The purpose of the ventilation system is to prevent locomotives overheating and remove air pollutants. The opening and closing of the gates at the portals and mid-point assists the extraction process. The mid-tunnel gate structure stands inside a 82 ft, 88 ft, and 52 ft cavern. In a power failure, counterweights return all gates to the up position. Each gate has a central wooden panel designed to break if struck by a train.

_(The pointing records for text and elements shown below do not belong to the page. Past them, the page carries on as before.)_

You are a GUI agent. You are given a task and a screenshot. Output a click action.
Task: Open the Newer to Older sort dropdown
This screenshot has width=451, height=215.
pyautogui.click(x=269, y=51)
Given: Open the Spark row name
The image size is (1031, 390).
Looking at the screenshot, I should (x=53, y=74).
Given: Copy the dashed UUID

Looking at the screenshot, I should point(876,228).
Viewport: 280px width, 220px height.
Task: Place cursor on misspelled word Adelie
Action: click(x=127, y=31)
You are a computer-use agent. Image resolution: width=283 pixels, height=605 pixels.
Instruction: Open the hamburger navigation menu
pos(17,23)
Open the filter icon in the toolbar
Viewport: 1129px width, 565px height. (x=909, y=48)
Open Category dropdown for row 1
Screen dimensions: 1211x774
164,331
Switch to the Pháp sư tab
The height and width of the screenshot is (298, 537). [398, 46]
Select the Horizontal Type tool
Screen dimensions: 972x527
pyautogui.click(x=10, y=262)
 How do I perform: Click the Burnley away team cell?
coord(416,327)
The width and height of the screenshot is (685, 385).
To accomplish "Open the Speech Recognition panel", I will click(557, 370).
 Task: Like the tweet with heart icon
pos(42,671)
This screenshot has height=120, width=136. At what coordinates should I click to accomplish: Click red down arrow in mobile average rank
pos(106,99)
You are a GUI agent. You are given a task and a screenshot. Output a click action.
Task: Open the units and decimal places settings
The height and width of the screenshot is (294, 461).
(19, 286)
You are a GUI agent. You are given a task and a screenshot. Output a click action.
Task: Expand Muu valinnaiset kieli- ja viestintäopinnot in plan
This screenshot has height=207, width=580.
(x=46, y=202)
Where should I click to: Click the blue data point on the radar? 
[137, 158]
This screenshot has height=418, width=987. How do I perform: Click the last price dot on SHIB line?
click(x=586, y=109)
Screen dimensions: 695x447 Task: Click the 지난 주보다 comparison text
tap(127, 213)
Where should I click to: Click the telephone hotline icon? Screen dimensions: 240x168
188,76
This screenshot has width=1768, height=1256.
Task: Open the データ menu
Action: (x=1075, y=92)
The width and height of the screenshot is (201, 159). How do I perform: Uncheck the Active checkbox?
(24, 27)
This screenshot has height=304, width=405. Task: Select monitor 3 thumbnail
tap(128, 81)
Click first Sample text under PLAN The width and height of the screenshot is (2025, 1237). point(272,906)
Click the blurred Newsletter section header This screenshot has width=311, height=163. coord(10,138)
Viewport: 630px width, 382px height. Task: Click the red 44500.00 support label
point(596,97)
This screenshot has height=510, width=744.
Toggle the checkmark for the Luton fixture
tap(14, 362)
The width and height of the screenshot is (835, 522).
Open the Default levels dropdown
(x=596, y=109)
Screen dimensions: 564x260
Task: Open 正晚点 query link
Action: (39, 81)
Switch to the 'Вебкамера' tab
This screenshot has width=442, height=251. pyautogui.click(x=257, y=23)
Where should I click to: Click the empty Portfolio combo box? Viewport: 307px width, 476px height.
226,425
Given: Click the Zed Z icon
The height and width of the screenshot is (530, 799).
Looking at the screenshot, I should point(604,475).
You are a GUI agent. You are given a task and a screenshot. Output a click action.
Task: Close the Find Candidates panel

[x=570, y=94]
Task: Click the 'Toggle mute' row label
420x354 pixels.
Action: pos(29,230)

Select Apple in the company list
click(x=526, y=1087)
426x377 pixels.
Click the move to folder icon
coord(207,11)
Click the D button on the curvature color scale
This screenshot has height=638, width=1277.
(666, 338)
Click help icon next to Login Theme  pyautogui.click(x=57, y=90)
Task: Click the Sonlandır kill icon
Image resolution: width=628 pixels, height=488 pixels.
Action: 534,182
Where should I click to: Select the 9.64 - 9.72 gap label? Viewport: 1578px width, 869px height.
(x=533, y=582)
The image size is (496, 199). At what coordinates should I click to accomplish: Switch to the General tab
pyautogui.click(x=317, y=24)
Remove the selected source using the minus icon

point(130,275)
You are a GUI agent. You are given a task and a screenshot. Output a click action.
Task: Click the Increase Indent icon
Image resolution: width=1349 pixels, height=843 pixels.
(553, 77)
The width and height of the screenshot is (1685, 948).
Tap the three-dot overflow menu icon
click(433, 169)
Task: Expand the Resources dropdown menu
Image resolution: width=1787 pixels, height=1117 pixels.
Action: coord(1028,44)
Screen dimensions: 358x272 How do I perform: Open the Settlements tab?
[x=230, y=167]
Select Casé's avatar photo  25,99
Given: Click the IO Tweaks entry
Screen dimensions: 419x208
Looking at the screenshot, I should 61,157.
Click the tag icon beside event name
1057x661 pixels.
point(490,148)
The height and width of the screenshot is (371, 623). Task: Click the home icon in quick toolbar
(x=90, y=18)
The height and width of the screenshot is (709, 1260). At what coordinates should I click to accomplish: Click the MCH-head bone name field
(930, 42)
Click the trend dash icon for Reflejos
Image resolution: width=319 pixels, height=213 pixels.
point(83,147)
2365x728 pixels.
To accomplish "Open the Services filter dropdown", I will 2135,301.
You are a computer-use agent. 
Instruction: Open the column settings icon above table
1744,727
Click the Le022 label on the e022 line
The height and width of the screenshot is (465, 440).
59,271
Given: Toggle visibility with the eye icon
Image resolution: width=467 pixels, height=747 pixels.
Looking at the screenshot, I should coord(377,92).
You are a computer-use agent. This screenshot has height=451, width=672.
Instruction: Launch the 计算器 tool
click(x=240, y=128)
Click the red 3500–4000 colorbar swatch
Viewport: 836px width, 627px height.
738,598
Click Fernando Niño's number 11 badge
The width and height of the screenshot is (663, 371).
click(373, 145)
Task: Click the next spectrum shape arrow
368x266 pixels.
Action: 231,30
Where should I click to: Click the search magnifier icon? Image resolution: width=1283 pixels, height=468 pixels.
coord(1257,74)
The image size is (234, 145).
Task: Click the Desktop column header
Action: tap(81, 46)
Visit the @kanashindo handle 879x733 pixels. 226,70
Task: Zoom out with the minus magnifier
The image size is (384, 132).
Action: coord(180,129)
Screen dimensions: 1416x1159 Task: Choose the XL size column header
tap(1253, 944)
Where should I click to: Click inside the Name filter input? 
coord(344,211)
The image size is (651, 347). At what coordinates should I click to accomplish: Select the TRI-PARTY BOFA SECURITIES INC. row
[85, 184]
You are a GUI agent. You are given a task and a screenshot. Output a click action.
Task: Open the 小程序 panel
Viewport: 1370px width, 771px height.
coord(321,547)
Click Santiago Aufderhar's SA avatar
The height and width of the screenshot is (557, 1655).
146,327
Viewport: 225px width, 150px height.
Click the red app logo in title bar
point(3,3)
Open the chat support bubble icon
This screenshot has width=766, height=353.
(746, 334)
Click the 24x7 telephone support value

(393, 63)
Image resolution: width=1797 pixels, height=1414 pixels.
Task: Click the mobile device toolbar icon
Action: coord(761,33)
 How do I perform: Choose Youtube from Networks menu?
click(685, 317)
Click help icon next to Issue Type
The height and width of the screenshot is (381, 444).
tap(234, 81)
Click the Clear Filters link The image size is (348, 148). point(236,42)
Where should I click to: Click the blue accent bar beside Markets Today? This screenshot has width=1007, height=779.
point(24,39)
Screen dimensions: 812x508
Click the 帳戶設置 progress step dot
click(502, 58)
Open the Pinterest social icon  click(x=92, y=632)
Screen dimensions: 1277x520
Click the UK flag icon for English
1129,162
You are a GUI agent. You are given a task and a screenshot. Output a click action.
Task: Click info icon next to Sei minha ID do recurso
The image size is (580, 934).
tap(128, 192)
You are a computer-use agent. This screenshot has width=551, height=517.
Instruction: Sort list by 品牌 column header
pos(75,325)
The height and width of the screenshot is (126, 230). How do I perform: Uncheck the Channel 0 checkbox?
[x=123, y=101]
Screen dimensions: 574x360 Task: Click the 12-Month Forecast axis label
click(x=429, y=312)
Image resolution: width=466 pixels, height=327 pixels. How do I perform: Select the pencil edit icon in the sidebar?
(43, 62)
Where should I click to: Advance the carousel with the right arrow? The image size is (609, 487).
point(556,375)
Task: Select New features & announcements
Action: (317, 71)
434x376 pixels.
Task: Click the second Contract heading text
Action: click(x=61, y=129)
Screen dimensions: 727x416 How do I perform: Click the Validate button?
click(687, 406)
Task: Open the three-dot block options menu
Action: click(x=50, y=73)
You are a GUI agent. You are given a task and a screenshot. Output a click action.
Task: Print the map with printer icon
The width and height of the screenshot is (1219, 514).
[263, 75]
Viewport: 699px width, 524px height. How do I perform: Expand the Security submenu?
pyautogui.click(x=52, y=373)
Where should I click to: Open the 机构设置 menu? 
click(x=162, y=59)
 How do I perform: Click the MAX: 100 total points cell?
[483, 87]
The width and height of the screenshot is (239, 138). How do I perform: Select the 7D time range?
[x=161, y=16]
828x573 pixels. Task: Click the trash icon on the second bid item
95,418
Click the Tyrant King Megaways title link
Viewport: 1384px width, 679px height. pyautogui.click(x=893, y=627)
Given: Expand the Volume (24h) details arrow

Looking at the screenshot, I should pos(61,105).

Although monitored at the Revelstoke control centre, the ventilation system is computer controlled, and adjusts to the type and size of train. Standing at the top of the shaft, near the Rogers Pass highway summit, the ventilation building houses four fans, a standby 3,800 hp diesel generator, and two elevators. Used by maintenance staff, each open cage takes 11 1/2 minutes to slowly descend an open elevator shaft to tunnel level. A straight tunnel would have made the shaft location clearly visible from the summit monument. To hide the complex, a slight kink was made in the tunnel alignment.

==Operation==
On November 9, 1988, the first official train travelled the Macdonald Track westward. About 535 m west of the west portal, R.S Allison, CP president, connected the last track clip. On December 12, 1988, the first revenue train, hauling coal, passed through the tunnel, and saved an hour on the journey. The official opening of the $422 million tunnel was in May 1989. The crest at the west portal is 295 ft lower than the Connaught crest. The 0.7% gradient westward eliminated the need for pusher locomotives. Nowadays, locomotives can climb the grade at 20 mph. Loaded coal trains travel at 9 to 13 mph through the tunnel. To ensure frequency vibrations do not cause damage to the track structure, the speed limit for all traffic is 30 mph.

==Maintenance==
CP repairs 50 to 200 ft of PaCT each year. Drain holes cored down to a longitudinal collector drain under the tunnel reduce failures from excessive surface water. Slab cracking, owing to insufficient lateral and longitudinal reinforcing in the PaCT slab, can be repaired with epoxy resin in minor cases. Injecting the resin restores structural integrity. Slab removal and replacement is needed in serious cases. From 1993 to 2020, a total of 378 ft of PaCT were replaced in the two tunnels.

The hardware for power, communications, and signalling is obsolete. The slow ventilation systems can take 45 minutes to purge the air after each train. In 2019, consultants were advising on possible improvements, but it will probably take 5 to 10 years to modernize the tunnel.

==Notability==
Twelfth longest railway tunnel when opened:

1. Seikan Tunnel (1988) (Japan) 53.85 km
2. Daishimizu Tunnel (1982) (Japan) 22.20 km
3. Simplon Tunnel (1906) (Switzerland) 19.80 km
4. Shin Kanmon Tunnel (1975) (Japan) 18.71 km
5. Apennine Base Tunnel (1934) (Italy) 18.51 km
6. Rokkō Tunnel (1972) 16.25 km
7. Furka Base Tunnel (1982) (Switzerland) 15.44 km
8. Haruna (1982) 15.35 km
9. Monte Santomarco Tunnel (1987) (Italy) 15.04 km
10. Gotthard Tunnel (1882) (Switzerland) 15.00 km
11. Nakayama (1982) 14.86 km
12. Mount Macdonald Tunnel (1988) 14.66 km

However, it took the title from the Cascade Tunnel (1929) 12.6 km as the longest railway tunnel in North America. The project was the largest CP expansion of capacity since the building of the transcontinental in the early 1880s. In 2016, the tunnel was inducted into the North America Railway Hall of Fame. Tunnel 4 of the Cuajone–El Sargento line in Peru is of similar length, and which is the longer of the two is disputed.

==Accidents==
2005: While clearing ice in the tunnel, an employee died when struck by a falling 225 kg chunk.

2019: An avalanche descending upon a stopped train at Wakely derailed seven container-carrying flatcars.